Percebendo-o em múltiplas dimensões nacionais, Anisio saiu da Bahia para o plano nacional, mas antes passou pela Universidade de Colúmbia, na cidade de New York, primeiramente, em 1927, para estudos de organização escolar, e, depois, no final de 1928 a 1929, para obtenção do grau de Mestre em Artes, no Teachers College, onde pontificava John Dewey. Dessa maneira, complementava com teoria e estudos em nível pós-graduado a experiência vivida como diretor geral da Instrução da Bahia, no governo Góes Calmon. Concluiu a reforma de ensino com a Lei nº 1846, de 1925, que regeu por bastante tempo a educação baiana. Observe-se, entretanto, que um dos espíritos brasileiros mais bem formados pela democrática Colúmbia será considerado subversivo e comunista. Foram justificativas para persegui-lo nos cargos que iluminou com sua fulgurante inteligência, assim, foi com a Universidade do Distrito Federal, em I935, e de novo, em 1964, quando foi retirado do Inep e da Universidade de Brasília. E quem passou pela Colúmbia, como Anísio, ou pela The Pennsylvania State University, aprendeu que democracia e educação se relacionam no acesso à escola, no processo da qualidade do relacionamento professor e aluno e no sucesso do desempenho escolar.

Depois da experiência baiana e da Colúmbia, voltando, assumiu a diretoria da Instrução Pública carioca do Distrito Federal (1931-1935), então, na cidade do Rio de Janeiro, e colaborou com o Manifesto dos Pioneiros da Educação Nova, elaborado por Fernando de Azevedo. Dentre muitas outas iniciativas, destacou-se a Universidade do Distrito Federal (UDF). Quase ao mesmo tempo Armando Sales de Oliveira instituiu a Universidade de São Paulo (USP). A USP subsistiu e a UDF foi destruída e Anísio afastado e recolhido no interior da Bahia. Por 10 anos permaneceu fora da educação, ocupando-se da exportação de minérios. Com a criação da Unesco, a roda da fortuna lhe favoreceu. A notícia chegou ao Brasil como uma bomba, de alguma forma era a desforra, complementa Luiz Viana Filho. Em seguida, Otávio Mangabeira, eleito governador da Bahia, convidou-o para ser secretário da Educação e Saúde. Incapaz de resistir à tentação de servir; voltou pela segunda vez a dirigir a educação baiana por mais quatro anos. A alternância do trabalho na bahia e no Rio de janeiro efetivou-se mais uma vez. Por seu turno, período de grandes realizações sucedeu a momentos de aborrecimento e perseguição, culminando com o seu afastamento.
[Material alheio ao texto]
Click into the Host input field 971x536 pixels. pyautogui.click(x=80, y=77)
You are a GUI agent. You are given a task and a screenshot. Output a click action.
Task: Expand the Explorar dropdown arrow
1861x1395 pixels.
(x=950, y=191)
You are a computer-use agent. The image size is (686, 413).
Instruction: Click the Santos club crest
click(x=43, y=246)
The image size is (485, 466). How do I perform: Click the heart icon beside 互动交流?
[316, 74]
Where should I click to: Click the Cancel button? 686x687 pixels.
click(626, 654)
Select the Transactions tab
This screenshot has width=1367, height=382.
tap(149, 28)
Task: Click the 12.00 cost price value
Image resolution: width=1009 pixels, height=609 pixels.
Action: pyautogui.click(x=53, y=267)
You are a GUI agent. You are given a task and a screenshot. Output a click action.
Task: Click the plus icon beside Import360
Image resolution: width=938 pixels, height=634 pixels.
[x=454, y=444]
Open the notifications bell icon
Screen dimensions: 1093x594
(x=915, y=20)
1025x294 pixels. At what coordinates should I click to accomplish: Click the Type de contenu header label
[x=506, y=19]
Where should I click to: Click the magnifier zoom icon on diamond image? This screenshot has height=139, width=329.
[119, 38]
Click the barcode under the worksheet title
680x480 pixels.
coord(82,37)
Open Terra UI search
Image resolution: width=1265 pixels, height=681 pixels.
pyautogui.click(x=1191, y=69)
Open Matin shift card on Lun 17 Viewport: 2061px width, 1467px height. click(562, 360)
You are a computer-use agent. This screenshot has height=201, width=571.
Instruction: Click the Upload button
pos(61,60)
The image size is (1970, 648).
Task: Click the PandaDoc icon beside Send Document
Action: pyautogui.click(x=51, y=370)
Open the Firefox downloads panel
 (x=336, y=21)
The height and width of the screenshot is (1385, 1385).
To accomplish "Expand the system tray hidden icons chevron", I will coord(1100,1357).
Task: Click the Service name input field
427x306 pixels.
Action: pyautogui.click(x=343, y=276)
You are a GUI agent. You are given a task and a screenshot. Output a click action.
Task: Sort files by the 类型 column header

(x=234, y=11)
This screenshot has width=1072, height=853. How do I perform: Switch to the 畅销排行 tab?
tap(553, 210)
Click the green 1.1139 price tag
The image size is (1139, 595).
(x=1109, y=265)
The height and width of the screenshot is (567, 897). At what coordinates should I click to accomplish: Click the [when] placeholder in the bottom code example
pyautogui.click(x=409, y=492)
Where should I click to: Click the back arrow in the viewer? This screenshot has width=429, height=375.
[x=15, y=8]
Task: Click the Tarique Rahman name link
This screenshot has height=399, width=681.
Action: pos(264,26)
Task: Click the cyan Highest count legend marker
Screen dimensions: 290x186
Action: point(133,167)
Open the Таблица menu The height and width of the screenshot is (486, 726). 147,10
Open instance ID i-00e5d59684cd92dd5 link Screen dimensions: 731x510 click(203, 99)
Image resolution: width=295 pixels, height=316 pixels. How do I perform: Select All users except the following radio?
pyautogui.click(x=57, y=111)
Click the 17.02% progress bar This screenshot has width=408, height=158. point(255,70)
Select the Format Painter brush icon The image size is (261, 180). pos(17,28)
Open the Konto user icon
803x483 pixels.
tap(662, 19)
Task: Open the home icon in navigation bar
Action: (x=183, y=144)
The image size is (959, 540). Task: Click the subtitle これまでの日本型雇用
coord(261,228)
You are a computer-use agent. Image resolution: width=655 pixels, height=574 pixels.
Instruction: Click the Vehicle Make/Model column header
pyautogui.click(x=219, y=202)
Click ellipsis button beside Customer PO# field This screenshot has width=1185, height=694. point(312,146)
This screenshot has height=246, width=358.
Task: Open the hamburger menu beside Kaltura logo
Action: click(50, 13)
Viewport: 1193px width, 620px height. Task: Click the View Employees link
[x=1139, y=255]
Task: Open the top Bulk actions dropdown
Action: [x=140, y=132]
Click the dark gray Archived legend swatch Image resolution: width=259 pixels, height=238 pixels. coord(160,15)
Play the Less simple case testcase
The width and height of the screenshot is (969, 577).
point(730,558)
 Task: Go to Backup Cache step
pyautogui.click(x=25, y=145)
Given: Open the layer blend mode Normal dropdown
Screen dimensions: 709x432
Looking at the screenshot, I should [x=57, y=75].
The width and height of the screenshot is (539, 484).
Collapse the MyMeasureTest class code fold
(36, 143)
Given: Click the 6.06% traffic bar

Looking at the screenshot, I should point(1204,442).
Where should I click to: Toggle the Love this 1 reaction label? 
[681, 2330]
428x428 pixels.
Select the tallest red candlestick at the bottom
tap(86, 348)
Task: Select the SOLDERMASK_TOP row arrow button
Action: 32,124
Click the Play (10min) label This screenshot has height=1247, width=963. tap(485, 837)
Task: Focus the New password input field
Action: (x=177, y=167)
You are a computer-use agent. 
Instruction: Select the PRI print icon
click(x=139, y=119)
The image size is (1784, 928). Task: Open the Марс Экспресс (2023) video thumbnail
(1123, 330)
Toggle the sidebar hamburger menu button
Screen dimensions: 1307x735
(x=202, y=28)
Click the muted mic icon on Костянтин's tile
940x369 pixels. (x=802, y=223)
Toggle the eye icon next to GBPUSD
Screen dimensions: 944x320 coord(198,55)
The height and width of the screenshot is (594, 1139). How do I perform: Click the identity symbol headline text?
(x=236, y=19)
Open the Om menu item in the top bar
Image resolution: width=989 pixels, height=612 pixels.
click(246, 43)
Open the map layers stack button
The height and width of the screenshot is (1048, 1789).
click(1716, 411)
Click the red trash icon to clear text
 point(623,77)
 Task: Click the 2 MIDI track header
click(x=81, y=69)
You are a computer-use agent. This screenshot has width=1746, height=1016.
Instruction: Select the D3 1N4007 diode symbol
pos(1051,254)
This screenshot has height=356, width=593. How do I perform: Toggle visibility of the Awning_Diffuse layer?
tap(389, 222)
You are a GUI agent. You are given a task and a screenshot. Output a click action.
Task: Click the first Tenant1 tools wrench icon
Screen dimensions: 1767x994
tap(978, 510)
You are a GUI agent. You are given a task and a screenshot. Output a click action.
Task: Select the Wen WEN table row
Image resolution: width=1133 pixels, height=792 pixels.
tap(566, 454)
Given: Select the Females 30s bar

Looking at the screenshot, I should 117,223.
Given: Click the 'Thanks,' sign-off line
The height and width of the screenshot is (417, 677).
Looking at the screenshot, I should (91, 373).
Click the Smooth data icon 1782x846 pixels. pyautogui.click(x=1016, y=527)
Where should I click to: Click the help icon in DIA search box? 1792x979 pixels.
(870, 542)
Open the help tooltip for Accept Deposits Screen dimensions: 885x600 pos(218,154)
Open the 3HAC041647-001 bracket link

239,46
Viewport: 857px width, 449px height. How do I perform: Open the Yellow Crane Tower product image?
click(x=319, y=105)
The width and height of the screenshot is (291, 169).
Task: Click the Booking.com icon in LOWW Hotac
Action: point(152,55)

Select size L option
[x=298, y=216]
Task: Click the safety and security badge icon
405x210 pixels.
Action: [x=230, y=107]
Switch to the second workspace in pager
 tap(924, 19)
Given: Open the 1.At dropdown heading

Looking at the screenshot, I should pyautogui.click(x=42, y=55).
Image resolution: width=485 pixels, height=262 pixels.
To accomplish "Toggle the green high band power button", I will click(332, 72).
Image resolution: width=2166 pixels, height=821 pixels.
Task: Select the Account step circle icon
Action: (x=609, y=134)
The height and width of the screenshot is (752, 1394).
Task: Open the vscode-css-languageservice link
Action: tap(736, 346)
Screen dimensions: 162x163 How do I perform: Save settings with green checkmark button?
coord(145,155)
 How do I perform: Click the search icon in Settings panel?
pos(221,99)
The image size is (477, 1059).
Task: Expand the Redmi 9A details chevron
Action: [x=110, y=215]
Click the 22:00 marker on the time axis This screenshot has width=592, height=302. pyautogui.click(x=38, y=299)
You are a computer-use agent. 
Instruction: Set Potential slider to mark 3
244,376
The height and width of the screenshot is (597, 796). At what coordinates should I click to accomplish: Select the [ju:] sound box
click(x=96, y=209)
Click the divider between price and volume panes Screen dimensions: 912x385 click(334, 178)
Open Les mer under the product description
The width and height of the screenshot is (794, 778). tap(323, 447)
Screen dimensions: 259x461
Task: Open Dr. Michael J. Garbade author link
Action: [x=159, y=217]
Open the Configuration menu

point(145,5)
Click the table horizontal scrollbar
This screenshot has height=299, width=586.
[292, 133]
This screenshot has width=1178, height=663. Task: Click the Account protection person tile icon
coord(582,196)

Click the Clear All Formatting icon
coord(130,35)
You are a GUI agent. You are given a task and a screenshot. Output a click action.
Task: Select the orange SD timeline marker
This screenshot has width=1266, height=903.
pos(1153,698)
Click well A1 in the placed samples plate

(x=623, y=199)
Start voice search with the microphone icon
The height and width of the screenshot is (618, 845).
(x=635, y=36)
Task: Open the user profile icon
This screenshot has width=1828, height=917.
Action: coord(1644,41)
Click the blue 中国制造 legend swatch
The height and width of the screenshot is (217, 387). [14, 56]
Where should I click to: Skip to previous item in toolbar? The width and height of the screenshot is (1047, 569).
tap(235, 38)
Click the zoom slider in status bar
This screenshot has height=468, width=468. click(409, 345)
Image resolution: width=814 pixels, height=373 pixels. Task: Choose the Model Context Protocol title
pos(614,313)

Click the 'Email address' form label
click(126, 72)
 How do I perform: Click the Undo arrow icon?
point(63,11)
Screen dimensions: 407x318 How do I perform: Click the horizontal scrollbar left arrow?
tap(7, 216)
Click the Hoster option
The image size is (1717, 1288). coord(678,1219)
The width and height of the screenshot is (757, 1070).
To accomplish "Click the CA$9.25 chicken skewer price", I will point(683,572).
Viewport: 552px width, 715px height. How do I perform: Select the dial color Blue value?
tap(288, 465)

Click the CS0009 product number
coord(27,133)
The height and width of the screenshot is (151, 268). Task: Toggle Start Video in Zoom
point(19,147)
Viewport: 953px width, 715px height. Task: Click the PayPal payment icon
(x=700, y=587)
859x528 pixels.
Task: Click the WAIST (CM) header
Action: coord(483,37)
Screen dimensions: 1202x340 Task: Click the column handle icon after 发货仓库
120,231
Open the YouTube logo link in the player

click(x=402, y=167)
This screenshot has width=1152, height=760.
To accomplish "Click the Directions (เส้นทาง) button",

Em 1951, Ernesto Simões Filho, ministro da Educação e Saúde, eminente líder da política baiana, convidou Anísio, primeiramente, para dirigir o Departamento Nacional de Educação, que não aceitou. Nova oportunidade lhe apareceu quando da criação da Campanha Nacional de Aperfeiçoamento do Pessoal Docente, a Capes, idéia de Rômulo Almeida. O ministro Simões Filho repeliu a exigência de poderoso grupo de pressão para dispensar a colaboração solicitada do educador. Em seguida, em 1952, dirigiu o Inep, que expandiu por vários estados com construções de escolas e cursos. Sob sua inspiração, criou-se um autêntico pensamento brasileiro em educação, expresso na revista Brasileira de Estudos Pedagógicos e em, outras publicações. De 1952 a 1964, realmente, Anisio liderou a educação nacional. Colocando-se no centro da polêmica, de novo começaram as investidas para retirá-lo do cargo com o Memorial dos Bispos Gaúchos. Foi a época do debate em torno do projeto da Lei de Diretrizes e Bases da Educação Nacional e da disputa escola pública versus escola particula. Com Darcy Ribeiro planejou a educação de Brasília, inclusive a criação da sua Universidade, da qual foi reitor. Repete-se a UDF dos anos 30. Com a revoIução de 1964, recomeçaram as perseguições e Anisio foi afastado e processado, ao tempo que recebeu dois convites, um da Colúmbia e outro da Universidade da Califórnia. Retomou seus trabalhos, traduziu e candidatou-se à Academia Brasileira de Letras. Repentinamente desapareceu e é encontrado morto no poço de um elevador.

O centenário de nascimento de Anísio Teixeira é a recordação da vida de um homem de pensamento e ação. A Bahia, sua terra, foi também o universo privilegiado da aplicação de muitas das suas idéias. E o Brasil por etapas caminha na sua trilha da democratização da educação fundamental pública gratuita e universal como ele pregou. Anísio Teixeira é nosso contemporâneo na luta pela educação de todos os brasileiros.